= Given data =
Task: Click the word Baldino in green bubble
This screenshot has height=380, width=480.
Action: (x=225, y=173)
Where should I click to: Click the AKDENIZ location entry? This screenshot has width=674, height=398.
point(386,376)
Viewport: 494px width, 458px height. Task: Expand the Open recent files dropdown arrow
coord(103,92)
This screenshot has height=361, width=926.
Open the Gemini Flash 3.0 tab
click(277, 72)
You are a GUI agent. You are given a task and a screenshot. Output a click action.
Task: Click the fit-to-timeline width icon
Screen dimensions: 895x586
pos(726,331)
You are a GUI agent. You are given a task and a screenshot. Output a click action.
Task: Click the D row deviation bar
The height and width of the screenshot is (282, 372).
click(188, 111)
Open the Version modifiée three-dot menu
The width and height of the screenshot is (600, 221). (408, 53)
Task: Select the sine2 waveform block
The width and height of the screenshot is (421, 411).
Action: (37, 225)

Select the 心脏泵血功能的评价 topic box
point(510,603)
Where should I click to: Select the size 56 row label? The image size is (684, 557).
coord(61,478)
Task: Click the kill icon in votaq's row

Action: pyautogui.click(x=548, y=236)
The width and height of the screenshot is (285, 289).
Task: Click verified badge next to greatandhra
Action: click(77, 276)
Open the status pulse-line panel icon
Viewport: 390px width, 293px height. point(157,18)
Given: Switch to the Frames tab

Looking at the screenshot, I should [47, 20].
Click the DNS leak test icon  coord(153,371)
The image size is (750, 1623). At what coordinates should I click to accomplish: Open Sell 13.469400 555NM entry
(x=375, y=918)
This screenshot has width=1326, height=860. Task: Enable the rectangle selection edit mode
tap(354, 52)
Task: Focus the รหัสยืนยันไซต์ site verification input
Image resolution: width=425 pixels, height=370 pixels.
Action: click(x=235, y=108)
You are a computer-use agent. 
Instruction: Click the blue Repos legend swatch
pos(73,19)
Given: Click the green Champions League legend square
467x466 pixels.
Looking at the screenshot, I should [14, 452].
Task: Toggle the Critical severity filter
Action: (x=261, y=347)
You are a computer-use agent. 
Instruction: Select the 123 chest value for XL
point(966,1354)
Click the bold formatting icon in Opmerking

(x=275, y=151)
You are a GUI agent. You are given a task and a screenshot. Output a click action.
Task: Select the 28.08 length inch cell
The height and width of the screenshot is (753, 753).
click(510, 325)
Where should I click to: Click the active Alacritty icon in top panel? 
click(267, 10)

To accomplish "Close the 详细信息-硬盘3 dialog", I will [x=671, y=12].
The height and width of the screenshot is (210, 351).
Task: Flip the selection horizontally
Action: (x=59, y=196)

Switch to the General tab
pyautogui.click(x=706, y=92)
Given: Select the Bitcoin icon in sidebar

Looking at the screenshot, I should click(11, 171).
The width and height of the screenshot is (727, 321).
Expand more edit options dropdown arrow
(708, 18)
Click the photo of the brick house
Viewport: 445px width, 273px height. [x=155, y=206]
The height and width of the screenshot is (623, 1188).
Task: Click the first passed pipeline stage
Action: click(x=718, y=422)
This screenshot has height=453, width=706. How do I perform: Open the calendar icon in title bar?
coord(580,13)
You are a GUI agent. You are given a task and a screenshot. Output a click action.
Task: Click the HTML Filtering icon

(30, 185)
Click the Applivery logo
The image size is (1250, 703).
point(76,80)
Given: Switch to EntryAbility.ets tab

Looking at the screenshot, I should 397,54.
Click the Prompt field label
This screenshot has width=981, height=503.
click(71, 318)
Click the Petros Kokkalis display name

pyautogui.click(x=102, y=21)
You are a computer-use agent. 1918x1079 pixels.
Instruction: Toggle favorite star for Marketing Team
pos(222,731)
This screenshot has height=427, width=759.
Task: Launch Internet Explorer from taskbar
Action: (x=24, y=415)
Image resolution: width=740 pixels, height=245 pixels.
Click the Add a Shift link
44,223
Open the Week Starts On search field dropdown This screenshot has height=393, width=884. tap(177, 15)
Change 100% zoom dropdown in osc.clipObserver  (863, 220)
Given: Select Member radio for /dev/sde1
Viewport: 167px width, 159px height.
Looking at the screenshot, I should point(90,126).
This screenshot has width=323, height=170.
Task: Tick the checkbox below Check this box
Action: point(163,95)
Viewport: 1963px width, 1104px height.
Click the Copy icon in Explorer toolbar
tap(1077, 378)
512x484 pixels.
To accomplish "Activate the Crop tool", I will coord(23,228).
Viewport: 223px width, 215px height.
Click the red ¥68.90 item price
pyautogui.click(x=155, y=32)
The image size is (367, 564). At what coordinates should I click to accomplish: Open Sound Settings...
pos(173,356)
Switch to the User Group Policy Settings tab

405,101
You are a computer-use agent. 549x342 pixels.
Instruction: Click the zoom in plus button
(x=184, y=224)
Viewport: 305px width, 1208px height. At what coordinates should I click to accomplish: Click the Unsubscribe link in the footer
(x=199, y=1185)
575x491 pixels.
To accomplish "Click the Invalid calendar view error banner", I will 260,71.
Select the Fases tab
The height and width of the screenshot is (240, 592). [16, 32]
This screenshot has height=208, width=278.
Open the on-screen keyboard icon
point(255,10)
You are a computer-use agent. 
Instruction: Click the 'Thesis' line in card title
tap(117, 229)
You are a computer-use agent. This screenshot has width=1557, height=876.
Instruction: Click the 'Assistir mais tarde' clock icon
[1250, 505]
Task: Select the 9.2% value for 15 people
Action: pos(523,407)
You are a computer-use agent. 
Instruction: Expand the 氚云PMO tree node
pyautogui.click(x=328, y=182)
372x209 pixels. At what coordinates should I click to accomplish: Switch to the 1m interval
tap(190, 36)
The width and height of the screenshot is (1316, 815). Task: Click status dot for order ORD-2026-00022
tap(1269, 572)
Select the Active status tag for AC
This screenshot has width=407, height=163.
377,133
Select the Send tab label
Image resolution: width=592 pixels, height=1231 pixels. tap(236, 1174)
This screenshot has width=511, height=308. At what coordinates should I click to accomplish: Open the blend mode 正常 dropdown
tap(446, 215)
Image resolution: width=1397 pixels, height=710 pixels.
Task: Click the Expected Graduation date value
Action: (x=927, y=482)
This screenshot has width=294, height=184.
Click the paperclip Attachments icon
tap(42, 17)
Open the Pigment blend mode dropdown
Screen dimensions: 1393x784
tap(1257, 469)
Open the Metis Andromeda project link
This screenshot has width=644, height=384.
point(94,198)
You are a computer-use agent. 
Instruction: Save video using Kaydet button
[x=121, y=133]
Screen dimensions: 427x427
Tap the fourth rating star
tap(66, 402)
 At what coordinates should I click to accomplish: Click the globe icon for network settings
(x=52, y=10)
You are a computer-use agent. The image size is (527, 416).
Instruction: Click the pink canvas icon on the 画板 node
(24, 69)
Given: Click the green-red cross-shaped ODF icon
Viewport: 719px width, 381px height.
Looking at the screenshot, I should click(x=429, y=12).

= Given request =
Express the material as a two-column CSV with the columns instruction and answer, placing each instruction and its answer in one row, each in its own quoted field with line breaks replaced by spaces. Begin at the line that contains "This screenshot has height=453, width=706." and stop after the line that contains "point(76,80)".

= Result =
instruction,answer
"This screenshot has height=453, width=706. How do I perform: Open the calendar icon in title bar?","coord(580,13)"
"You are a GUI agent. You are given a task and a screenshot. Output a click action. Task: Click the HTML Filtering icon","(30, 185)"
"Click the Applivery logo The image size is (1250, 703).","point(76,80)"